### [MATERIAL FOR THE TASK]
== == ==
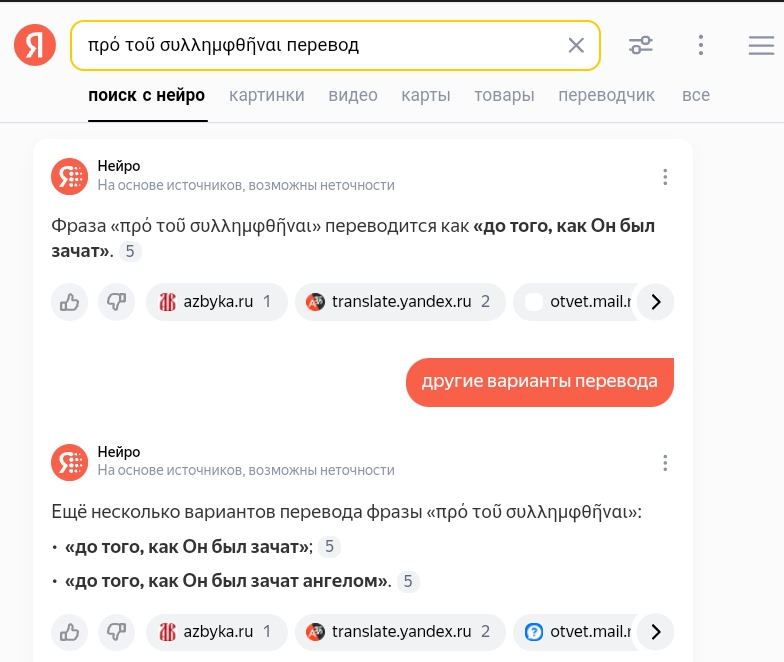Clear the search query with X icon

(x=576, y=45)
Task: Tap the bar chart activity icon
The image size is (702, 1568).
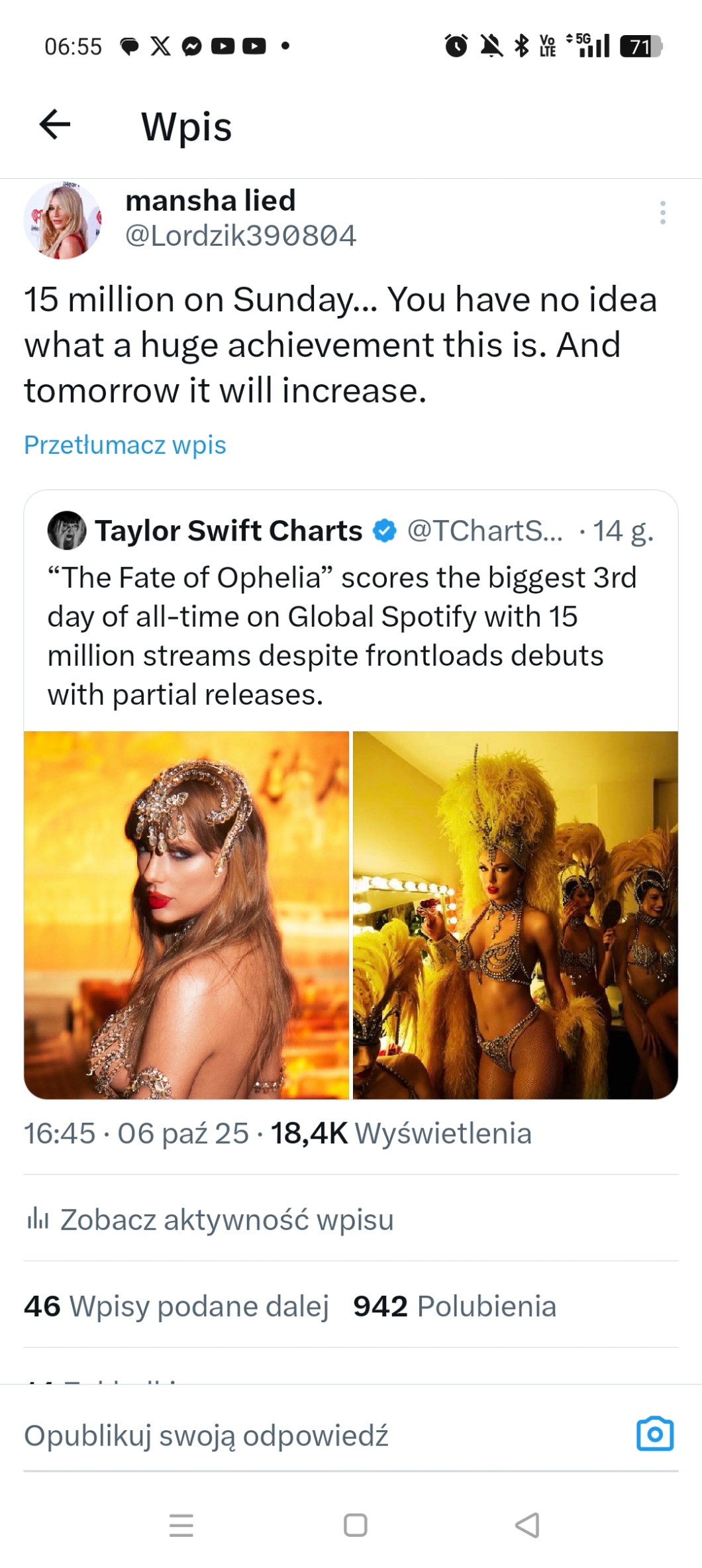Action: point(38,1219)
== == ==
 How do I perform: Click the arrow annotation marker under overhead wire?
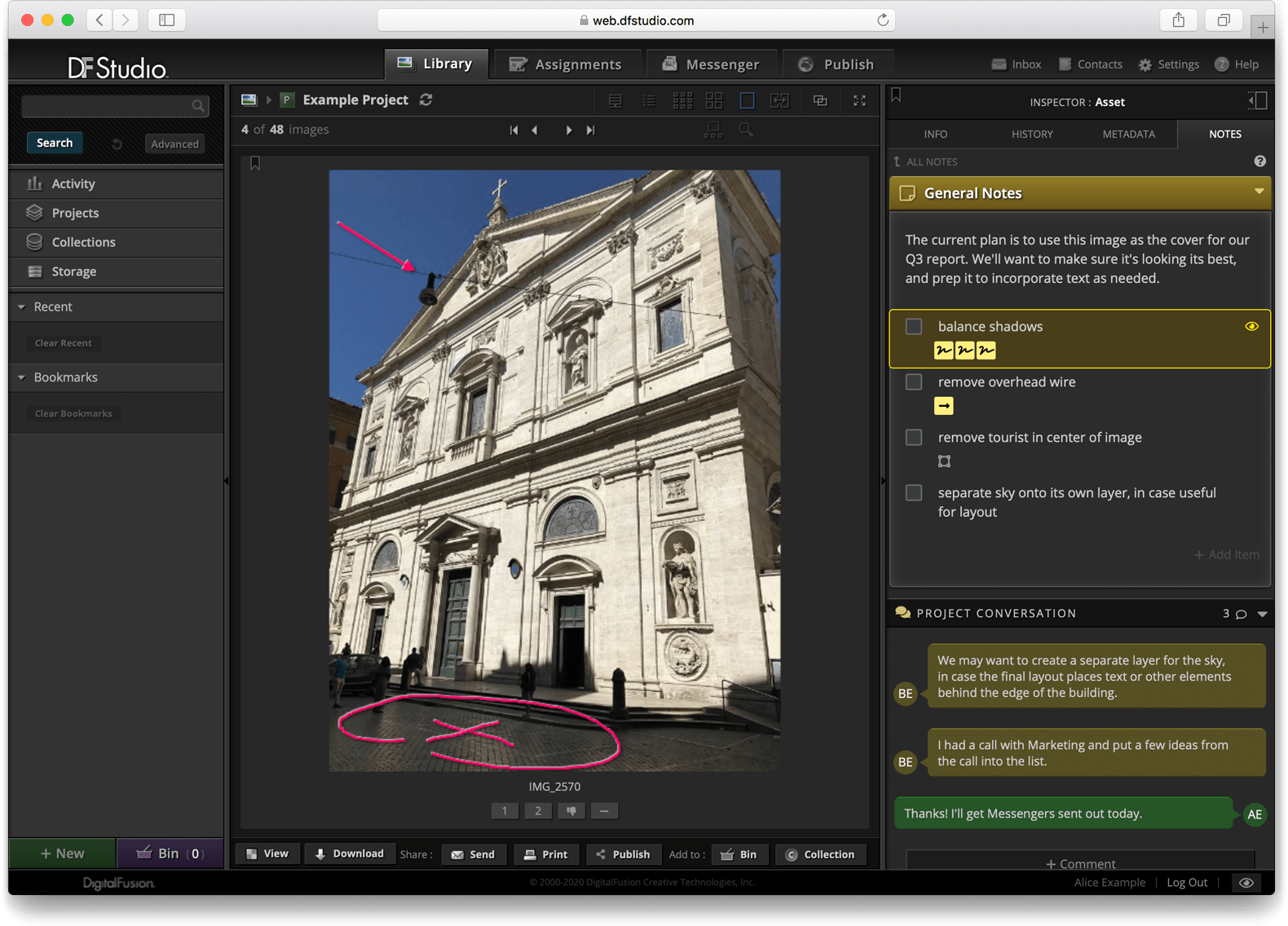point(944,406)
== == ==
### [YOUR GOAL]
Copy the stretch of the data from the line containing "Clear the search query with X icon" through the line containing "Action: point(38,1219)", changing "bar chart" to "pie chart" and keeping everything else the same. Leave out the pictures.

### [PROBLEM SOLUTION]
Clear the search query with X icon

(x=576, y=45)
Task: Tap the pie chart activity icon
The image size is (702, 1568).
Action: point(38,1219)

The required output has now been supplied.